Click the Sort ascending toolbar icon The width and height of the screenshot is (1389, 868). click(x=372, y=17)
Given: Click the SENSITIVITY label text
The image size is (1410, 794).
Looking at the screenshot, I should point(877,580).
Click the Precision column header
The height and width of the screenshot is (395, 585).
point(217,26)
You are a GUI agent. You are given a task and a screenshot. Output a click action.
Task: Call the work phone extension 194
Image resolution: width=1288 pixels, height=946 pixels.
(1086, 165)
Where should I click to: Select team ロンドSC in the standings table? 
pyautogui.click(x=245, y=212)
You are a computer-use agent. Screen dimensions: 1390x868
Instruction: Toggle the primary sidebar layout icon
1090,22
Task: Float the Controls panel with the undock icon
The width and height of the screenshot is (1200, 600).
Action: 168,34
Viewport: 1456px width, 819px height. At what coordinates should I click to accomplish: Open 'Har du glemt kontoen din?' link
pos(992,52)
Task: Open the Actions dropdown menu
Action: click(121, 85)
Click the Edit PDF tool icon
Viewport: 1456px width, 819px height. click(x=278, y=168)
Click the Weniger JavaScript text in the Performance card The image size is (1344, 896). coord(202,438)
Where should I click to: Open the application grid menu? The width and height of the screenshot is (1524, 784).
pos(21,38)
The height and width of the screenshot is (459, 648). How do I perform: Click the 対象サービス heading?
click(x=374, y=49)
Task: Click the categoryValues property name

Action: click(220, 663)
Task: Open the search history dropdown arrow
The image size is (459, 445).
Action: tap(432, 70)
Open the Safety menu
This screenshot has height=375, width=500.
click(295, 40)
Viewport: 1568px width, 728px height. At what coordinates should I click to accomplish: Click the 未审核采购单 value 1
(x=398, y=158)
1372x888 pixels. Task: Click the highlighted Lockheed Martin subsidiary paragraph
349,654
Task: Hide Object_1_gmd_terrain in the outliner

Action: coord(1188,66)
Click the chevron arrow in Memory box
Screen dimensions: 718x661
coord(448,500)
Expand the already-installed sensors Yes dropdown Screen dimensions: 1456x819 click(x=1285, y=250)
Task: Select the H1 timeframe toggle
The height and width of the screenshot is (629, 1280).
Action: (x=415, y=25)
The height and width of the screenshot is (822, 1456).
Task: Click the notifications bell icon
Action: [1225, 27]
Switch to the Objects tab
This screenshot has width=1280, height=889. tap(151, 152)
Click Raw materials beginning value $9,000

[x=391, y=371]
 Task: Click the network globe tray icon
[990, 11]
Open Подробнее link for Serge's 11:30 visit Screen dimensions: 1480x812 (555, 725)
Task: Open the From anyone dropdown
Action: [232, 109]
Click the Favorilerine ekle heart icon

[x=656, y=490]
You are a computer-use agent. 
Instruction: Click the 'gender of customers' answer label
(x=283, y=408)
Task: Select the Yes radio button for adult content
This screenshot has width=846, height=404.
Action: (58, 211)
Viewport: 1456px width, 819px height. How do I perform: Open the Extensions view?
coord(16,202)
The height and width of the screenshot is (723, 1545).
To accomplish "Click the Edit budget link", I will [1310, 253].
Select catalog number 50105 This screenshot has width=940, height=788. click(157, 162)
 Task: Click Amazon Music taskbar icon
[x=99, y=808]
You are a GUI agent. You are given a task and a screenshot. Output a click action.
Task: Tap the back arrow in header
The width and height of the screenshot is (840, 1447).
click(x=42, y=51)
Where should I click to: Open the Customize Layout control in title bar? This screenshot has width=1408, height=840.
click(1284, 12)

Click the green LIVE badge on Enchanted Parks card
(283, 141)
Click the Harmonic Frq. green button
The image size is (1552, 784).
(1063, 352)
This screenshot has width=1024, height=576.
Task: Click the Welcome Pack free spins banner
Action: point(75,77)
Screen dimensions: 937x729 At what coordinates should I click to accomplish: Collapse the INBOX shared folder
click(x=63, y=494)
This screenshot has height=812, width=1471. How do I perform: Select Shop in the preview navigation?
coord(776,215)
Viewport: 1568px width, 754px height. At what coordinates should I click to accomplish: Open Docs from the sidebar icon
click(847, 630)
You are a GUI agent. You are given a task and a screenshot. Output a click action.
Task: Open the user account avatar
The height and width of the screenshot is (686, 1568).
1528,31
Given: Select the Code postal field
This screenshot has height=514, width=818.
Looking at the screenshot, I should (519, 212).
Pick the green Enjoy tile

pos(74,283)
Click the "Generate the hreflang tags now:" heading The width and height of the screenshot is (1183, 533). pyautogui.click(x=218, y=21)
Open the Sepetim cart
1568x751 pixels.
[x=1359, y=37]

━━━

DESCRIPTION OF THE TASK
Copy out the records between the line holding "Open the Safety menu" and the line holding "Expand the already-installed", inclusive, character for character.

FINAL ANSWER
Open the Safety menu
This screenshot has height=375, width=500.
click(295, 40)
Viewport: 1568px width, 728px height. At what coordinates should I click to accomplish: Click the 未审核采购单 value 1
(x=398, y=158)
1372x888 pixels. Task: Click the highlighted Lockheed Martin subsidiary paragraph
349,654
Task: Hide Object_1_gmd_terrain in the outliner

Action: coord(1188,66)
Click the chevron arrow in Memory box
Screen dimensions: 718x661
coord(448,500)
Expand the already-installed sensors Yes dropdown Screen dimensions: 1456x819 click(x=1285, y=250)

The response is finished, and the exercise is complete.